■ Exercise data:
---+---
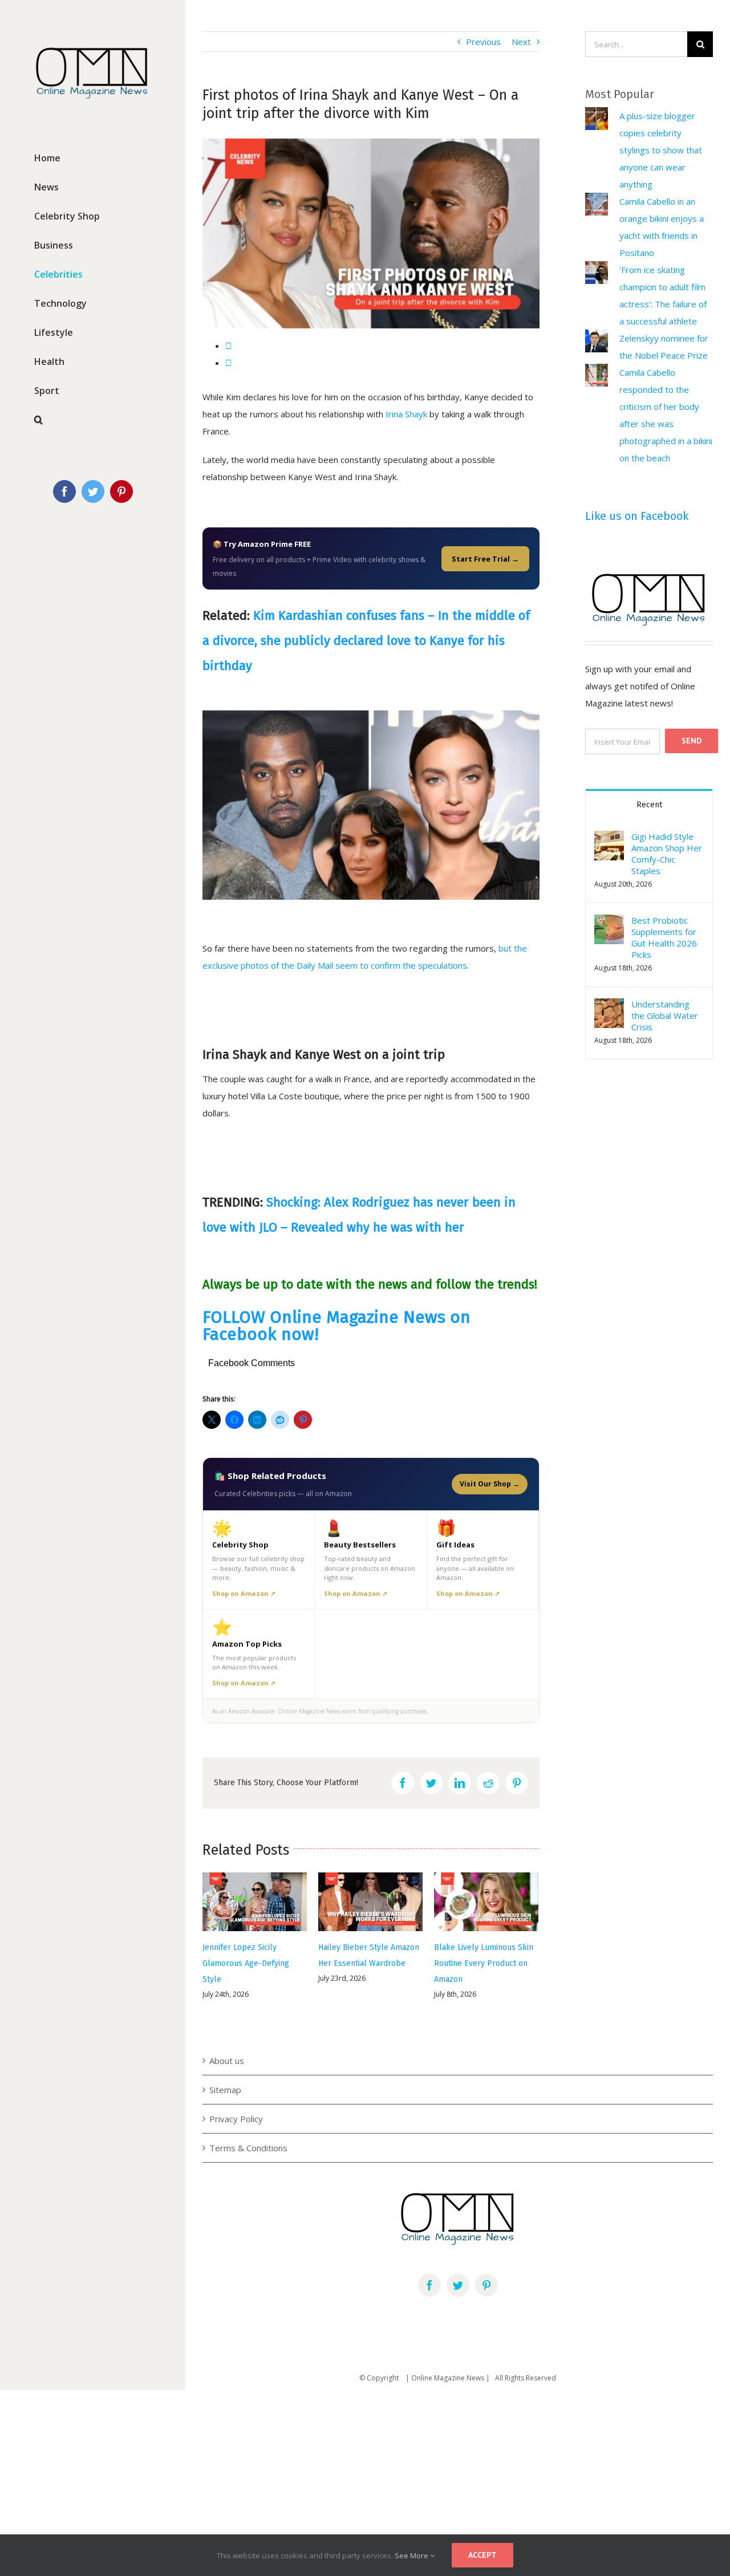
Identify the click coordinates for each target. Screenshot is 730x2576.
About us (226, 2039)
---+---
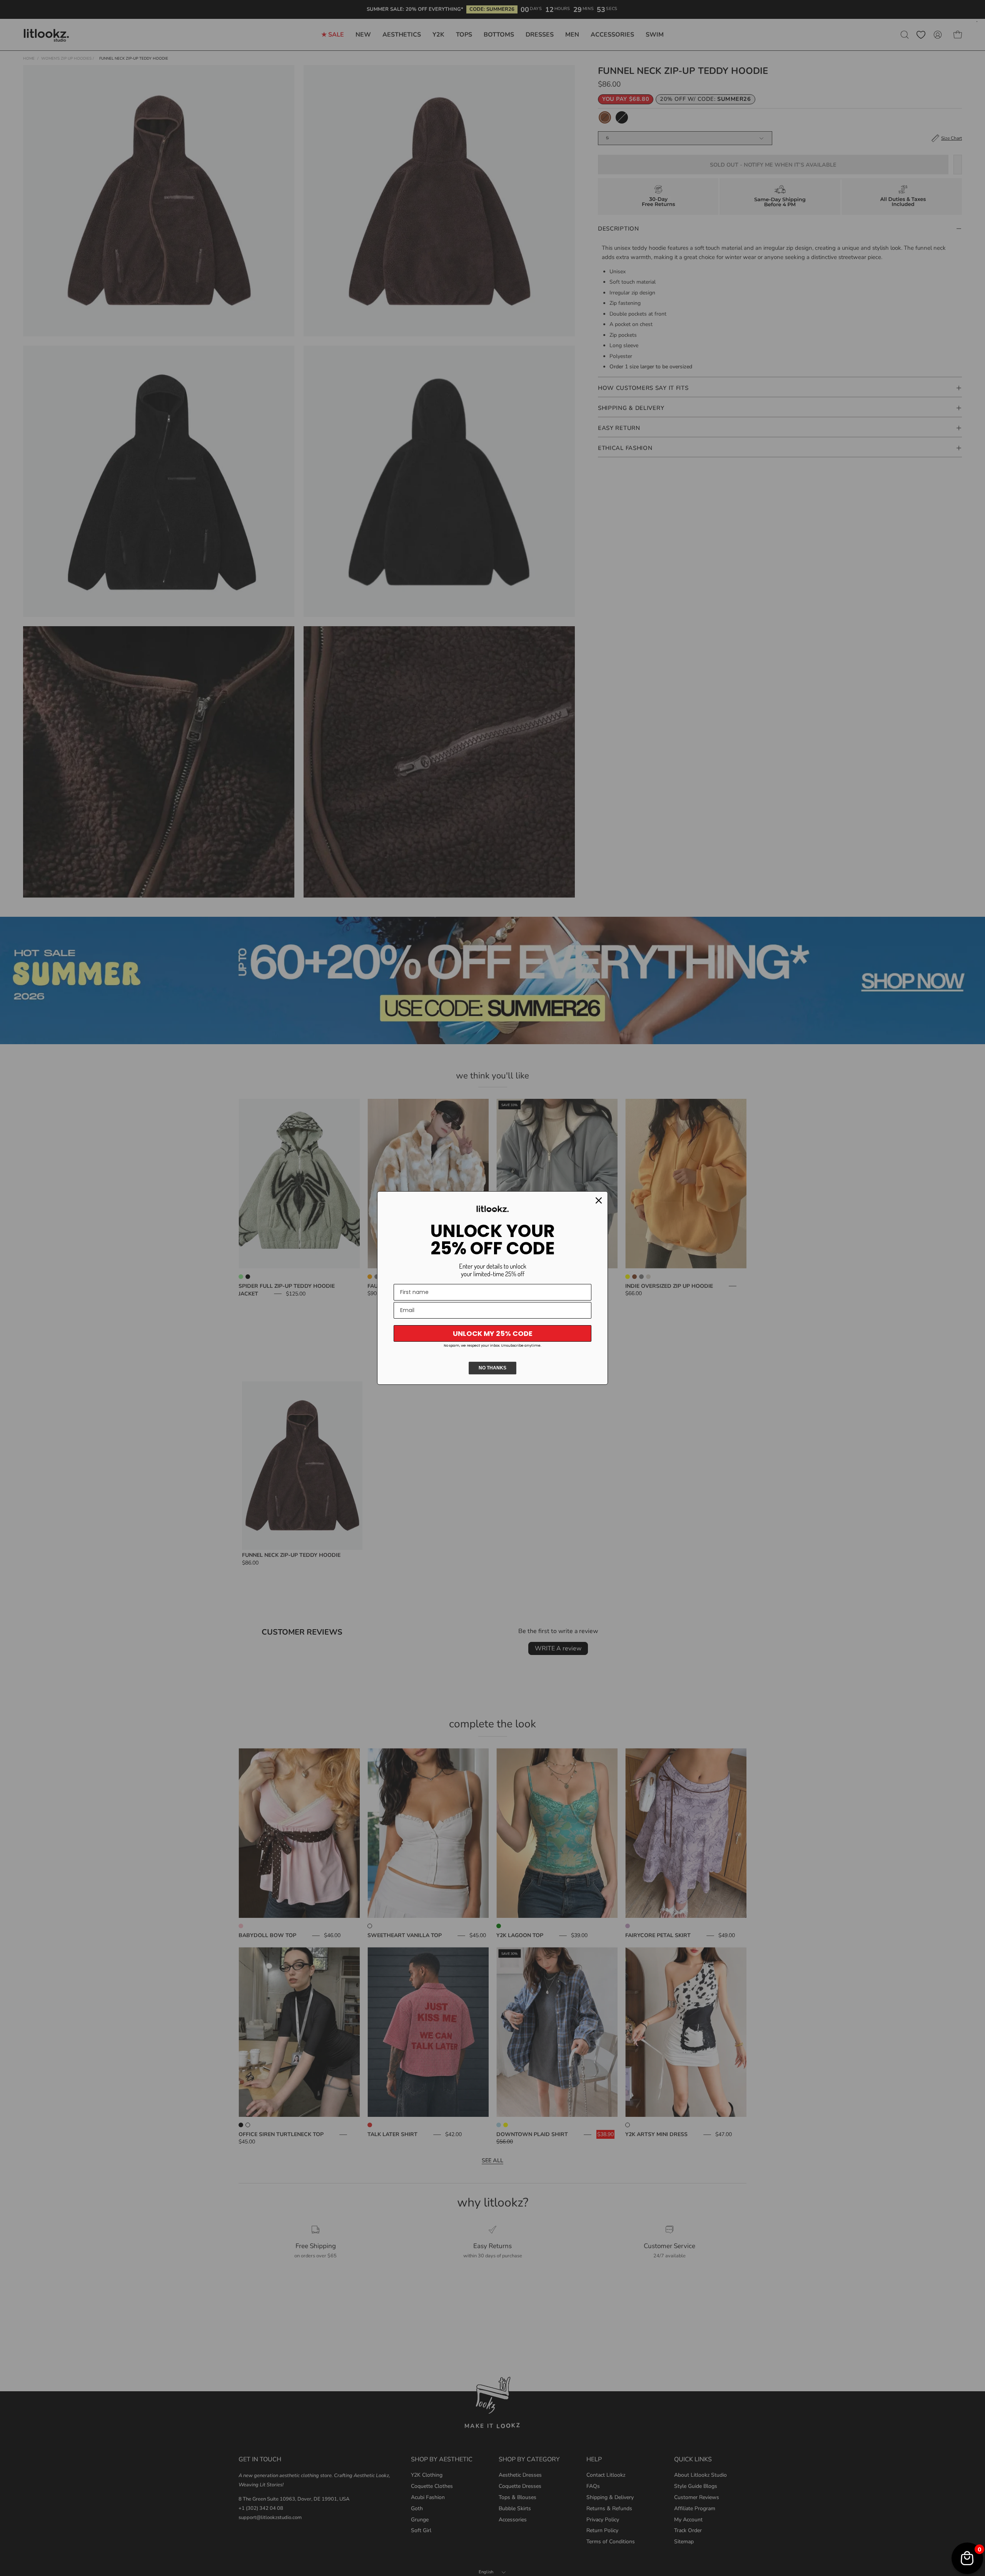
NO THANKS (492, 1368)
---+---
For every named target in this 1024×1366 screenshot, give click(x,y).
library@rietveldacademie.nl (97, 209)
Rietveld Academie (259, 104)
---+---
■ About this task:
Please output the lines of the listing above that fall in the stretch from the one with "Identify the click" through the one with "About us (226, 2039)", exactly and only those.

■ Response box:
Identify the click coordinates for each target. Screenshot is 730x2576.
About us (226, 2039)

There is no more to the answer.